''Nosso maior interesse deveria estar sempre no futuro. Afinal, é lá que passaremos o resto de nossas vidas.''

Karl Wilhelm Humboldt (1767-1835), cientista alemão


Retorno aos eixos

Por que o risco Brasil está em queda, abaixo da barreira sorumbática de 1.000 pontos? E com viés de baixa para o nível de 15 de abril do ano passado, de 750 pontos? Terá o Brasil de Lula dado a volta por cima antes mesmo de completar seus primeiros 100 dias, na próxima quinta-feira?

O chamado risco Brasil (ou risco País) está em queda porque escalou patamares que não deveria ter escalado. Houve exagero anedótico na percepção dos nossos riscos internos e externos - entre os quais, o famigerado efeito eleição, o da mania brasileira de escolher presidente nas urnas a cada quatro anos.

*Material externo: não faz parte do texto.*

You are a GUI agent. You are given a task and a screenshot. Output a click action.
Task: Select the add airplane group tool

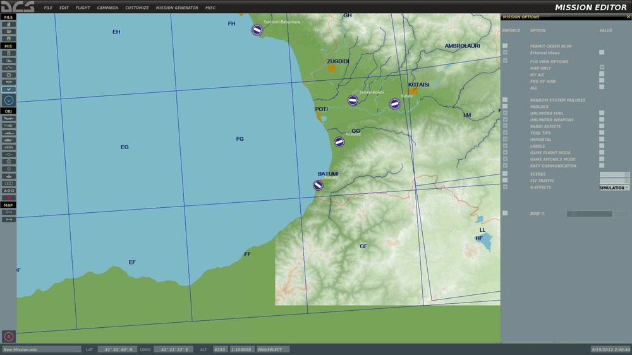[9, 118]

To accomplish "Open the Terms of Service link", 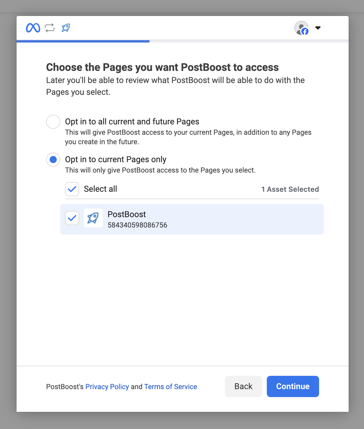I will [170, 386].
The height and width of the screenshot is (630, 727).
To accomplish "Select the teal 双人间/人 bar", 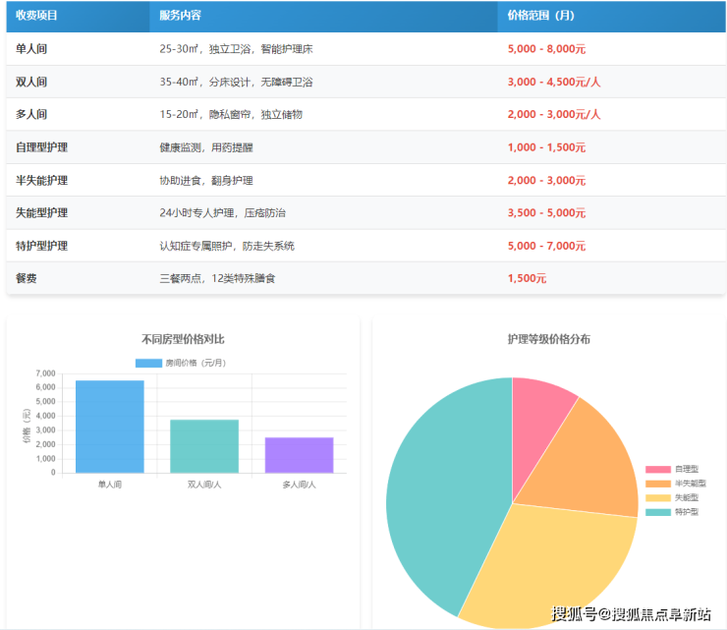I will coord(204,446).
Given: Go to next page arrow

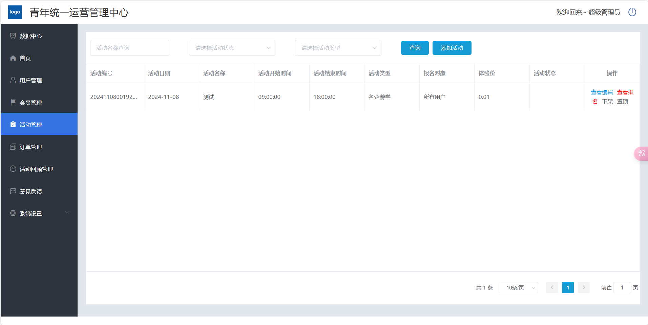Looking at the screenshot, I should pos(584,287).

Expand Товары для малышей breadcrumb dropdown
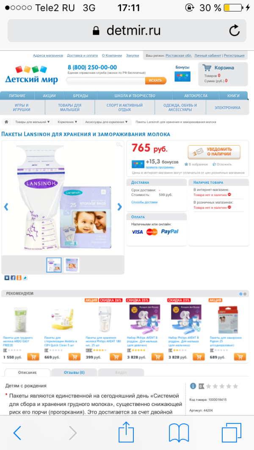[x=32, y=122]
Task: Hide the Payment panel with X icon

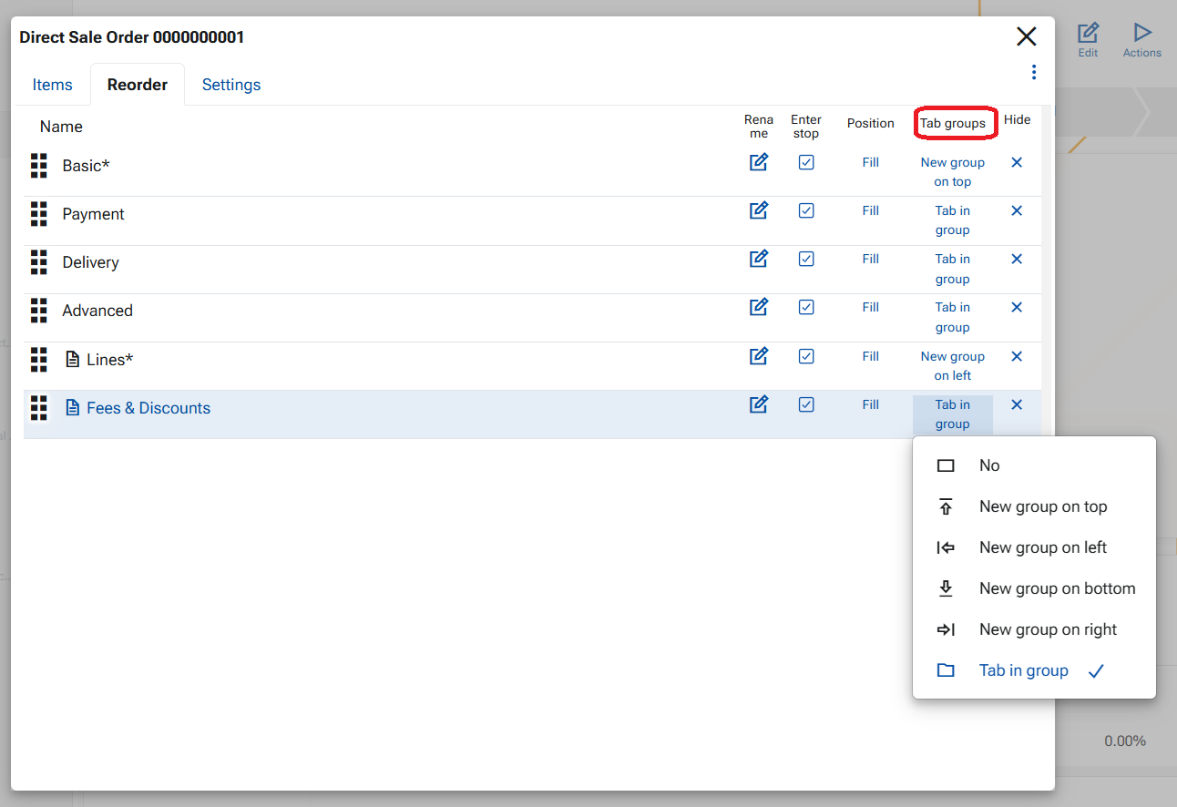Action: point(1017,210)

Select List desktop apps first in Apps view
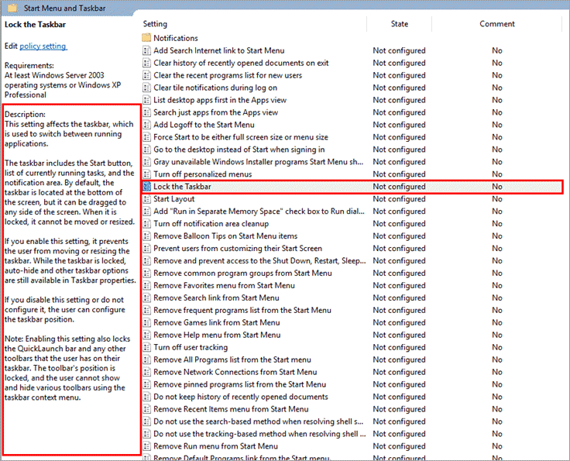point(219,100)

Questão acaciana: o risco está baixando numa boa porque estava subindo à toa. Chegou a transitar pela bitola nigeriana de 2.400 pontos no final de setembro, tendo ultrapassado os 1.500 pontos em meados de julho.

Terceiro maior risco do mundo por quê? Não havia e não há crise bancária - que hoje tira o sono de japoneses, alemães, americanos e argentinos... Houve uma bolha cambial inflada exatamente pela percepção equivocada e disparatada do risco Brasil. Um Brasil sem farra de crédito, sem gandaia fiscal e sem fuzarca política. Ou se preferem: um Brasil sem quebra de estabilização e sem crise de governabilidade. Mas com risco ainda hoje um terço maior que o da Colômbia ou o dobro do do México.

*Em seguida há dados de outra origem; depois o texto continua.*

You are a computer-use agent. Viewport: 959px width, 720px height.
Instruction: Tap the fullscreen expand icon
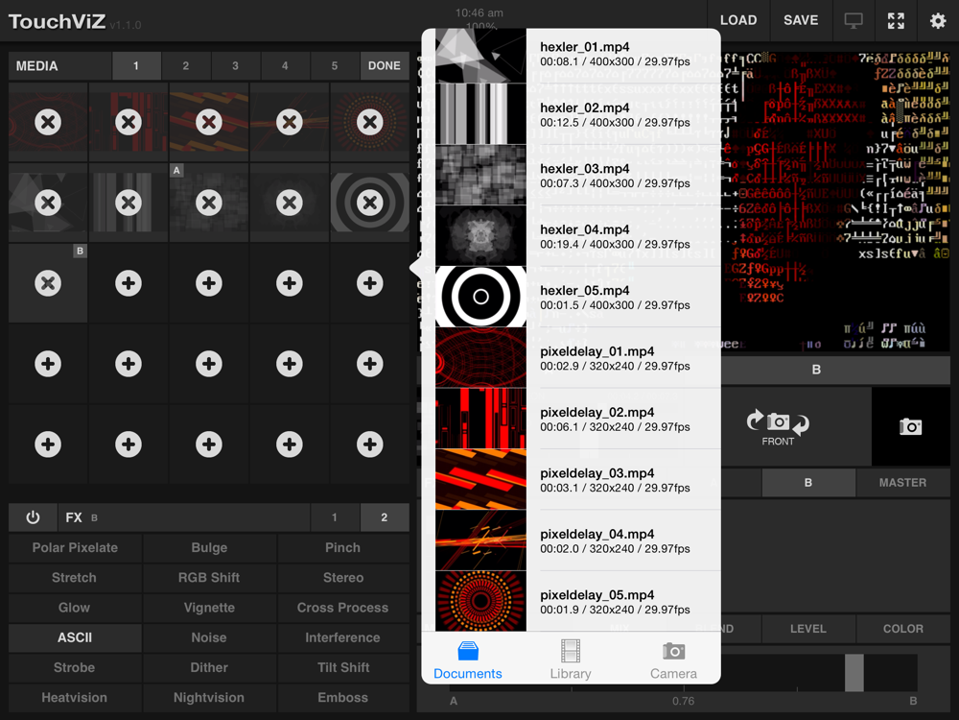tap(896, 21)
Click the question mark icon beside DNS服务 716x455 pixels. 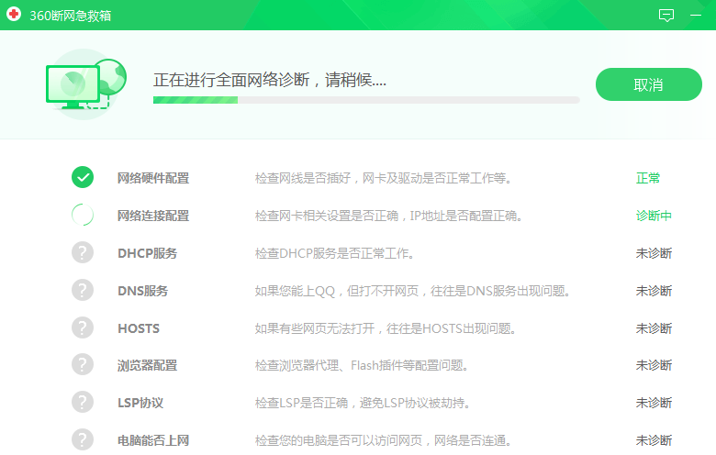click(x=83, y=291)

Ah! Culpa da moratória? Que moratória? A moratória externa do governo Sarney, em 1987, seguida de um quase calote interno do governo Collor, em 1990. Houve ruptura de contratos sem aviso prévio em ambos os casos. E num país que não respeita contratos, até o passado se torna imprevisível.

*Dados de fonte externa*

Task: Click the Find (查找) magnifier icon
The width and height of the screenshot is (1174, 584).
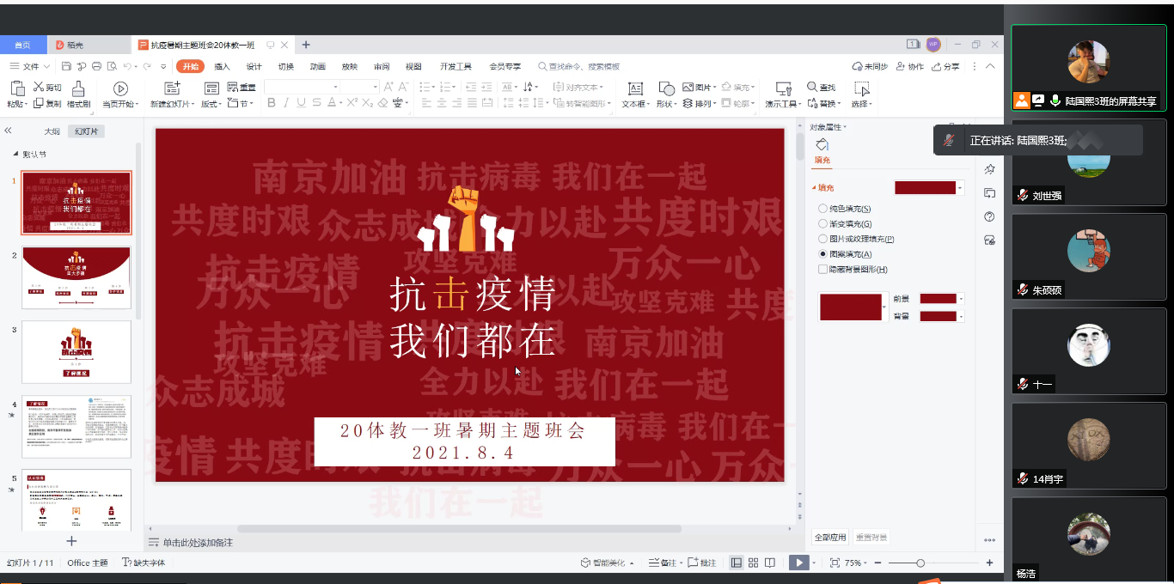Action: [x=812, y=87]
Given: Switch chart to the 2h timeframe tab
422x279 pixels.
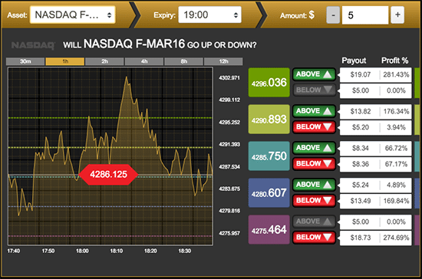Looking at the screenshot, I should [x=104, y=61].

Ora, faltaria perguntar às instituições de ''rating'' made in Usa, classificadoras de riscos alheios sentados nos próprios: se a moratória resulta indelével na biografia de um país movido a rações suplementares de poupança externa, por que um risco México abaixo de 500? Afinal, há um histórico de moratória mexicana em setembro de 1983, com repeteco de moratória mexicana em dezembro de 1994, duas semanas antes da ignição do Nafta.

O problema é que o Brasil que trabalha, que arrisca e que funciona se tornou refém de uma sigla cabalística digna de um míssil com ogiva nuclear apontado para a nuca de Saddam nas ruínas da Babilônia: o Embi+. Que bicho é esse? Sigla de Emerging Markets Bonds Index Plus, usinado minuto a minuto, em escala global, pelo JP Morgan.

Ungido pelo dom divino da ubiquidade online, o Embi+ patrulha em tempo real a distância de mercado entre a taxa de juros paga por títulos do Tesouro americano e as taxas equivalentes honradas pelos 13 maiores países emergentes (Brasil com peso 22 na estrutura do índice).

Caberia ao JP Morgan explicar o inexplicável. Não o Embi+ do Brasil de hoje abaixo de 1.000, mas o Embi+ do Brasil de ontem acima de 2.400. Ou mesmo o Embi+ do Brasil ainda hoje pelo dobro do Embi+ do México.

Secos & Molhados

Reversão 1
A verdade é que o efeito Lula não acabou com o Brasil nem o efeito Bush vai acabar com o mundo. Em plena escalada da guerra do burro contra o louco (o louco emburreceu e o burro enlouqueceu, dando no que já deu), os fundamentos da economia brasileira estão em plena convalescença neste governo Lula.

Reversão 2
A inflação já trocou o aclive pelo declive. O dólar não subiu para R$ 4,00. Ao contrário, está embicado para R$ 3,00. Os juros a futuro não explodiram. Ao contrário, já regrediram. A baciada de reformas não foi para o brejo. Bem ao contrário. Governo e Congresso já estão trabalhando nessa pedreira a quatro mãos.

Reversão 3
No ''front'' externo, nossos créditos não sumiram. Ao contrário, reabriram. O déficit em conta corrente, medida da vulnerabilidade externa, resvala para menos de 1,2% do PIB (abaixo de um terço de 1998). O saldo das reservas cambiais não desandou. Ao contrário, deve ter fechado a semana acima de R$ 42 bilhões. E o petróleo importado não disparou de US$ 35 para US$ 45. Ao contrário, estolou para até US$ 25.